Batten, a New Zealander who made her name in the United States, is about to become New Zealand Trade and Enterprise's director for North America.
Her LinkedIn profile describes her as entrepreneur, speaker and change-agent.
She was visiting Christchurch on Friday as star guest for a creativity brainstorm run by not-for-profit computing group, Code Club Aotearoa.
Schoolchildren swamped the atrium at Selwyn House in Merivale, furiously scribbling on sticky notes as their minds whirled with ideas.
Among them were kids from Kaiapoi North School, who dreamed up 21 "problems", then whittled their choices to a single concept: a device to reward people for using rubbish bins, in the form of a sensor and MP3 player combinging to give a complimentary message to bin-users. They pitched their plan to Batten and two other judges, suggesting they price the product at $50 and sell it to the city council.
Batten seemed in her element. Earlier she advised the 250 children in front of her to let ideas grow and evolve in a natural kind of way.
Or, to put it another way, "allow cool things to happen".
Her advice was that risks are part of life.
"The whole point about failure is that you never need to fail unless you stop. If you stop, you fail."
Batten, in her early 40s, made her name in the United States as a founding member of video-game advertising platform Massive, sold to Microsoft in 2006 for a reputed US$400 million.
In 2009, she co-founded Colorado-based Victors & Spoils, the first advertising agency built on crowdsourcing principles.
She is a director of New Zealand-based incubator group Icehouse and last year helped set up contact sorting app BroadLi.
Batten said her best advice to business leaders would be to hire world-class, international talent.
"And deploy leading-edge marketing, whether they are business customers or consumers."

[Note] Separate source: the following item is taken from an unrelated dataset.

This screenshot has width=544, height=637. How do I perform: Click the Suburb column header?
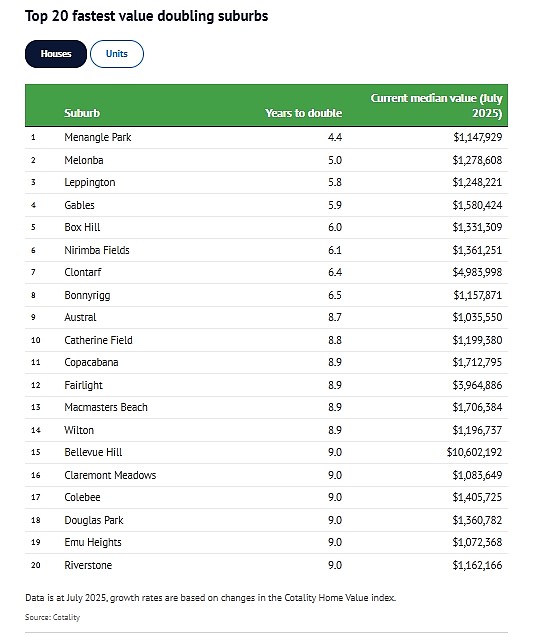(82, 113)
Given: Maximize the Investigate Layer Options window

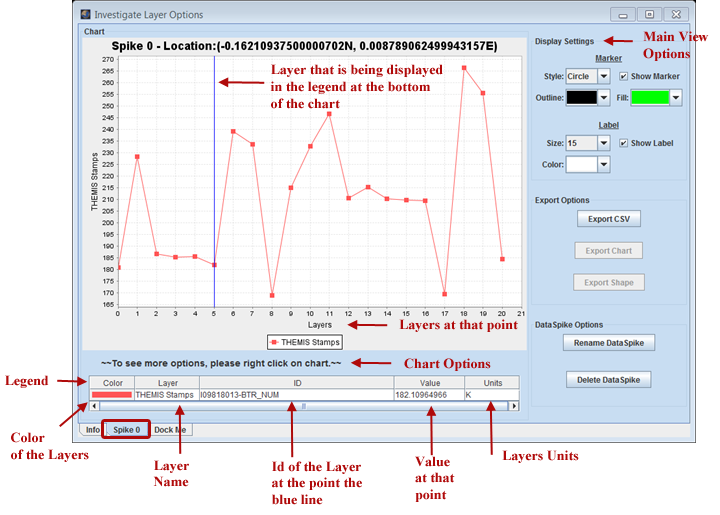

Success came from being prepared to test multiple ideas at once, on the chance that some could morph into winning products.
"My mindset has been that you don't get from A to 'exit' through a path that is conservative and pre-plotted. You get it from going from A to B as a first step, and then calibrating [your next move] based on what B looks like."
The path to success was often "squiggly", rather than safe and linear. "Squiggly [means] we go backwards more than we go forwards."
Lack of cash needn't be the sticking point for a winning idea.
"If your business is great and your model is great and your expansion plan is great; you'll find money."